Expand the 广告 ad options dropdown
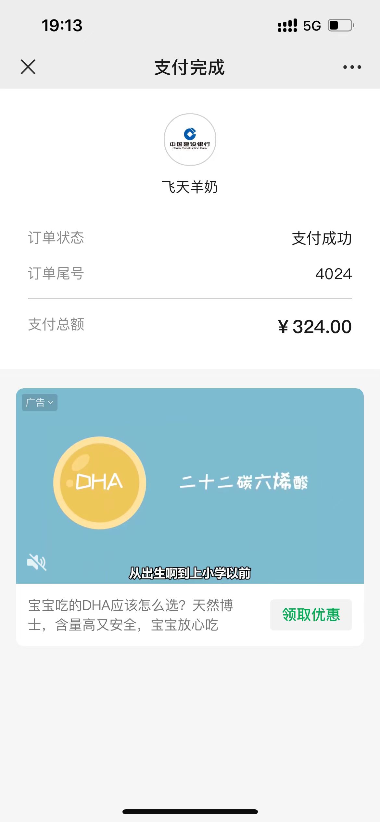click(x=39, y=403)
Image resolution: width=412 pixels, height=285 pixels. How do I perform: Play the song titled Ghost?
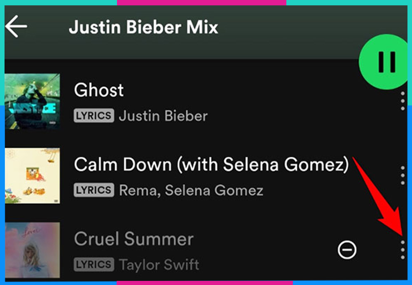pos(99,90)
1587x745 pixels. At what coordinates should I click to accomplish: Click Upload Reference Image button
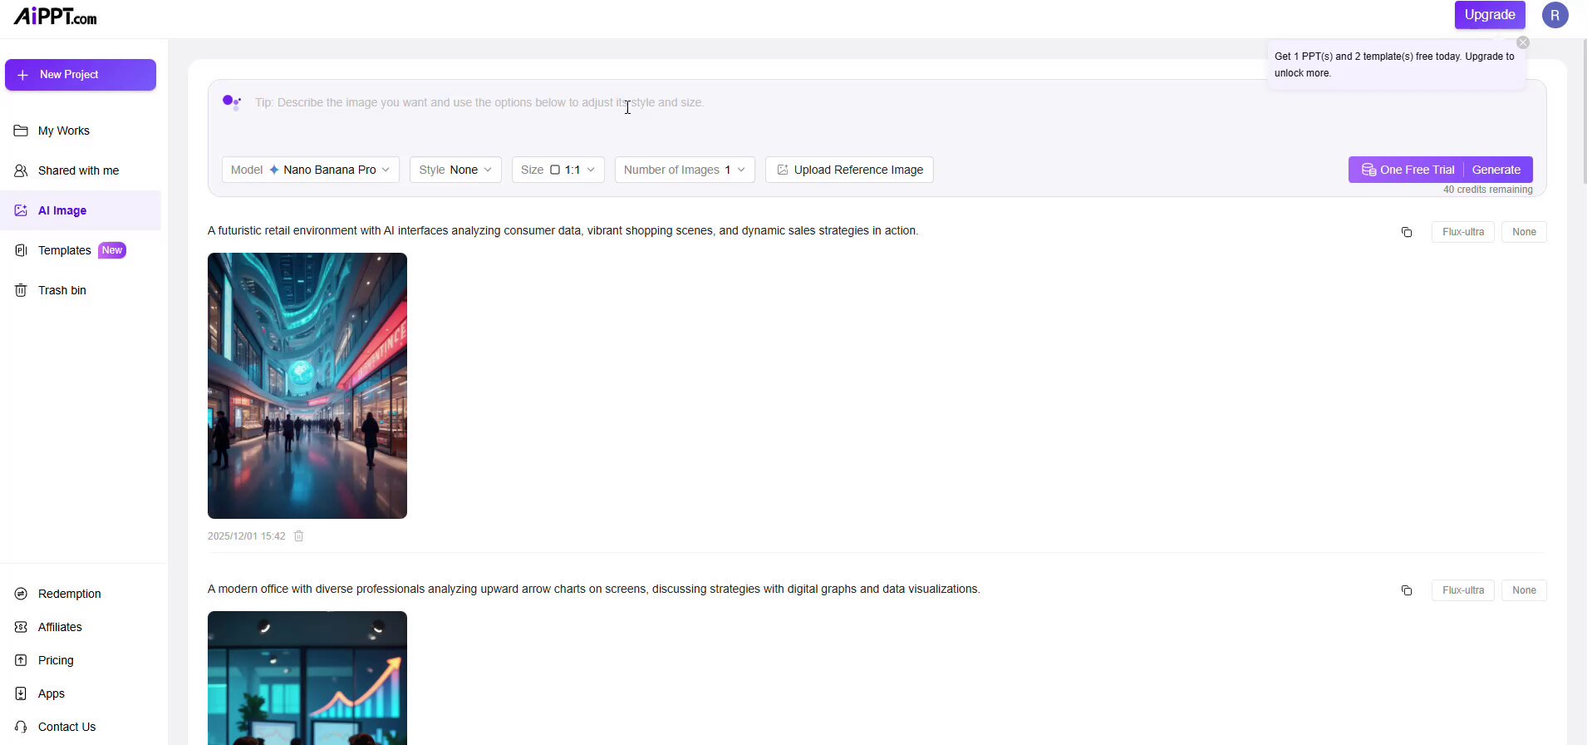click(849, 170)
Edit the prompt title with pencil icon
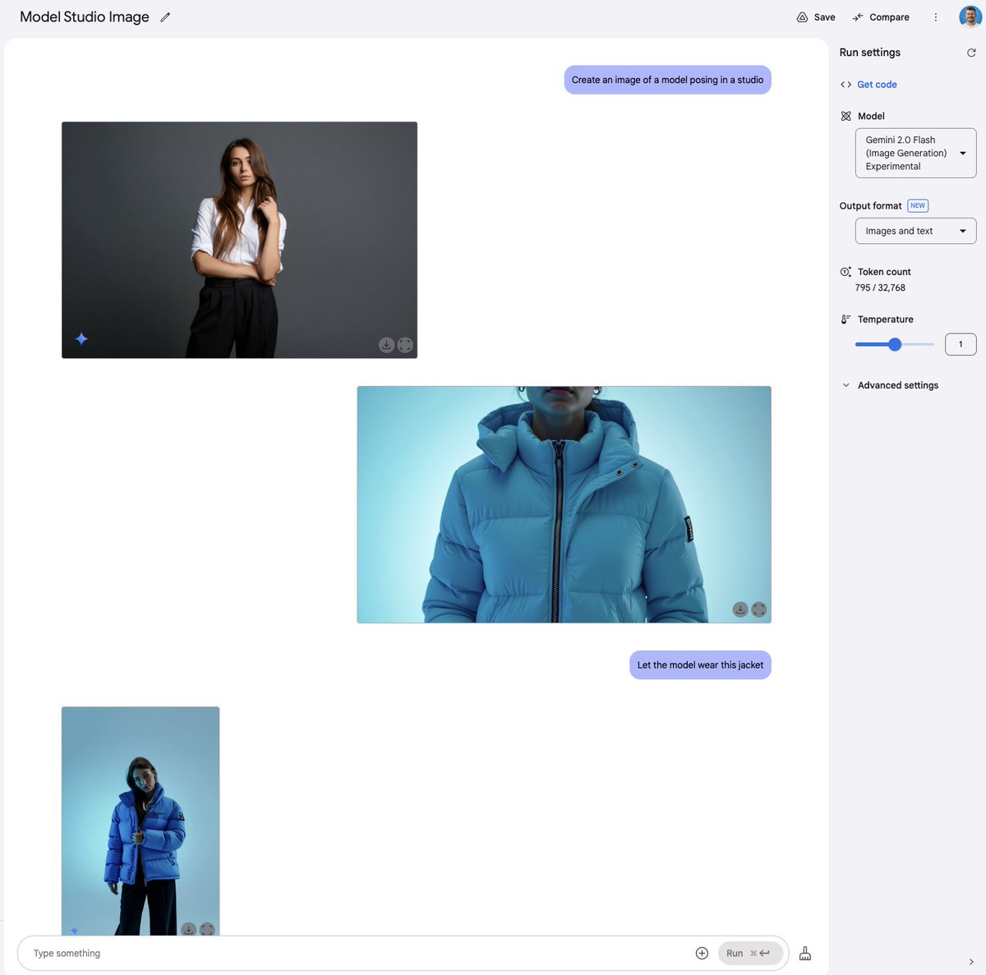Viewport: 986px width, 975px height. pyautogui.click(x=165, y=17)
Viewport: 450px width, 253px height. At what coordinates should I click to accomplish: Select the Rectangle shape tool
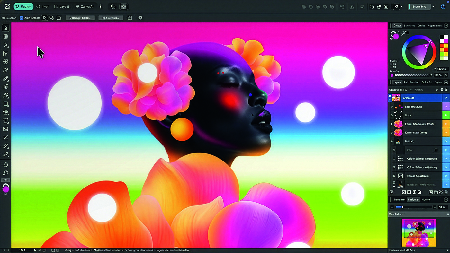click(x=5, y=104)
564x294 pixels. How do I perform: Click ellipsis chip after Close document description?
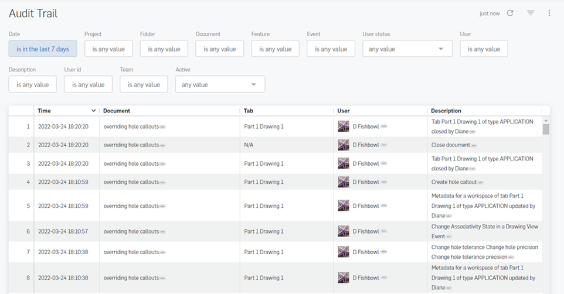tap(474, 145)
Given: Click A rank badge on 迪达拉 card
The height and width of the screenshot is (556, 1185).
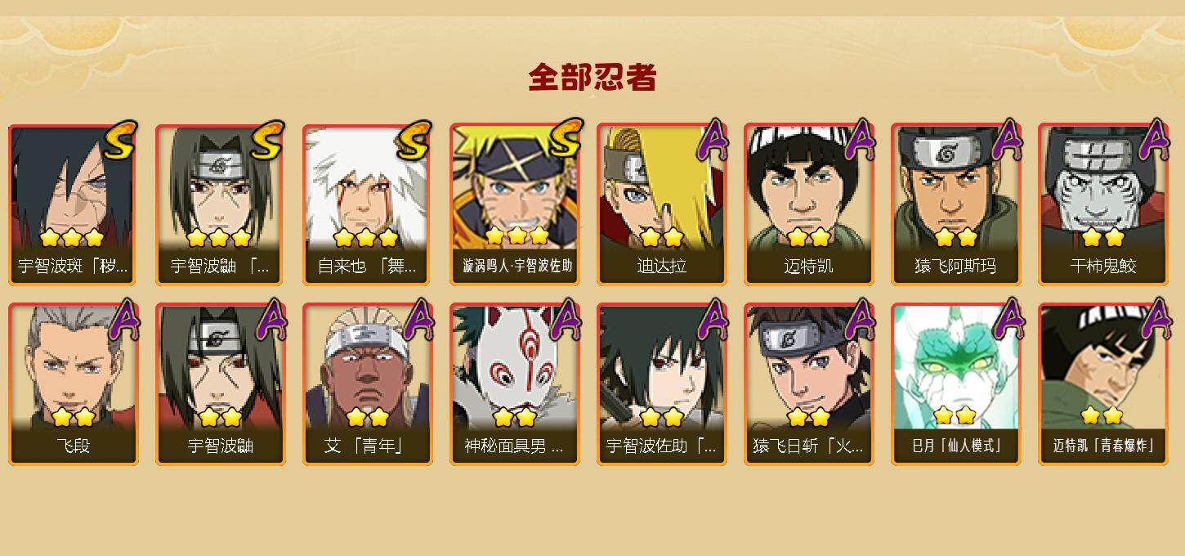Looking at the screenshot, I should pyautogui.click(x=710, y=141).
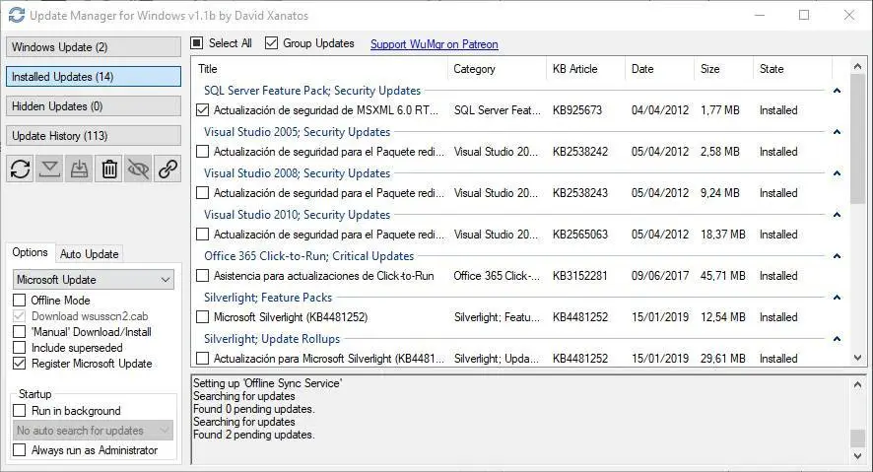Click the Update Manager title bar app icon
The width and height of the screenshot is (873, 472).
[16, 15]
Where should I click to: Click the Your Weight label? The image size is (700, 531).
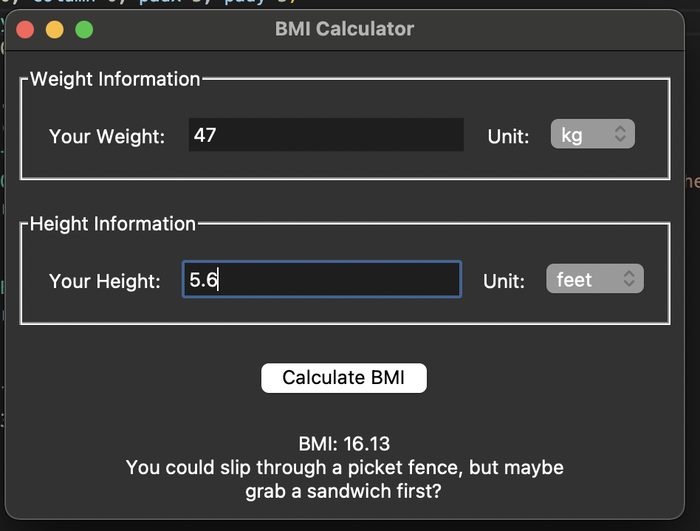(106, 136)
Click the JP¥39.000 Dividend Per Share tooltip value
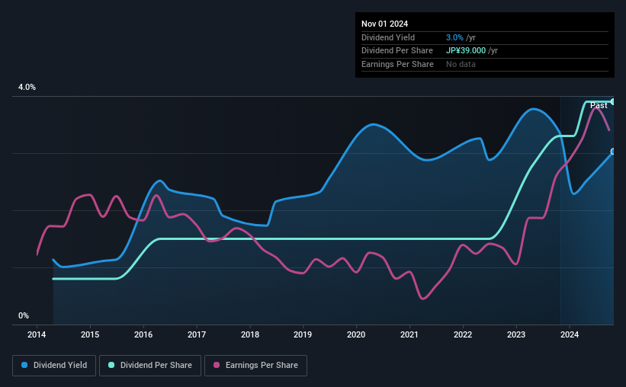 [x=466, y=50]
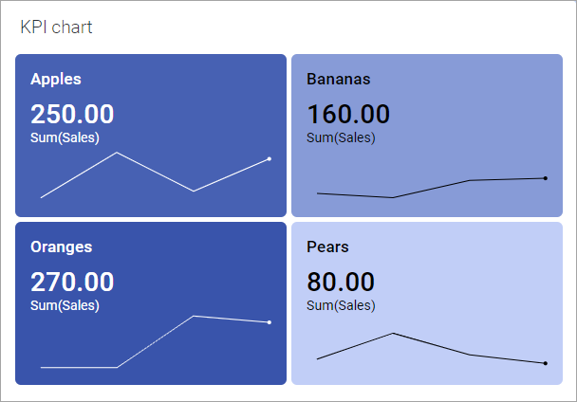Click the 80.00 value for Pears
This screenshot has width=577, height=402.
[x=341, y=282]
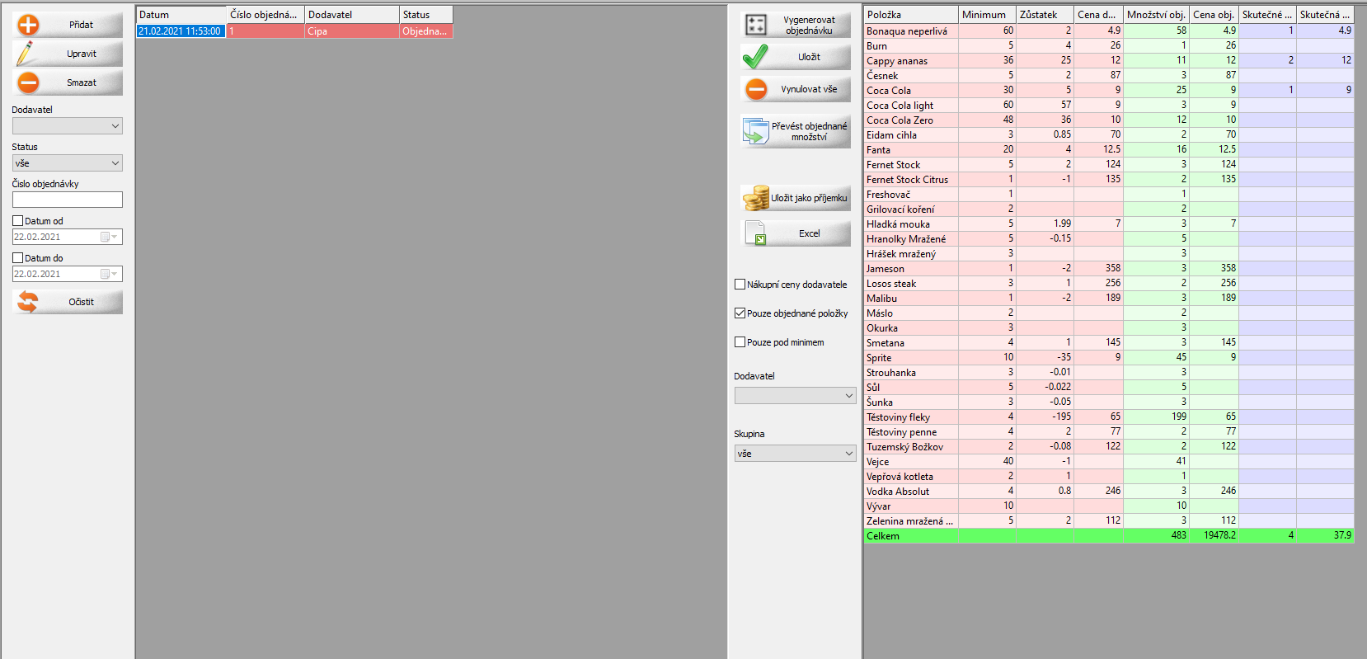Sort by the Zůstatek column header

click(x=1044, y=15)
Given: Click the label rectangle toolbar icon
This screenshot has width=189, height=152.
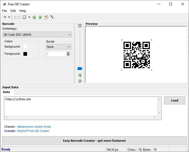Looking at the screenshot, I should [16, 17].
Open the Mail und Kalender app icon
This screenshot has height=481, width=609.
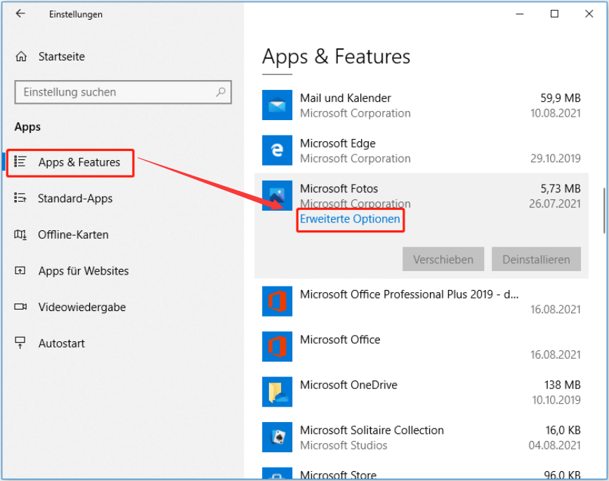277,105
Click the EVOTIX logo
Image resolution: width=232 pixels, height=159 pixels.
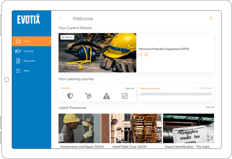[x=29, y=19]
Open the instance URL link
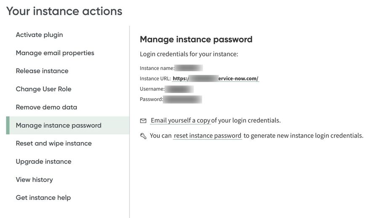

### WHAT TO PRODUCE
Give the listing again exactly, minus its images.

### SOLUTION TO THE EXERCISE
Expand the 广告 ad options dropdown
click(x=39, y=403)
Image resolution: width=412 pixels, height=285 pixels. How do I perform: Play the song titled Ghost?
pos(99,90)
1587x745 pixels. At what coordinates should I click to accomplish: Click Upload Reference Image button
click(849, 170)
Edit the prompt title with pencil icon
Viewport: 986px width, 975px height. pyautogui.click(x=165, y=17)
Viewport: 450px width, 253px height. At what coordinates should I click to accomplish: Select the Rectangle shape tool
click(x=5, y=104)
564x294 pixels. How do I perform: Click ellipsis chip after Close document description?
tap(474, 145)
Given: Click A rank badge on 迪达拉 card
The height and width of the screenshot is (556, 1185).
Looking at the screenshot, I should pyautogui.click(x=710, y=141).
Click the Update Manager title bar app icon
The width and height of the screenshot is (873, 472).
[16, 15]
Where should I click to: Click the Your Weight label? The image size is (700, 531).
(106, 136)
Click the JP¥39.000 Dividend Per Share tooltip value
 [x=466, y=50]
Click the 80.00 value for Pears
This screenshot has width=577, height=402.
[x=341, y=282]
Sort by the Zůstatek column header

click(x=1044, y=15)
Given: Click the label rectangle toolbar icon
This screenshot has width=189, height=152.
Looking at the screenshot, I should [16, 17].
Open the Mail und Kalender app icon
This screenshot has height=481, width=609.
277,105
Click the EVOTIX logo
Image resolution: width=232 pixels, height=159 pixels.
[x=29, y=19]
Open the instance URL link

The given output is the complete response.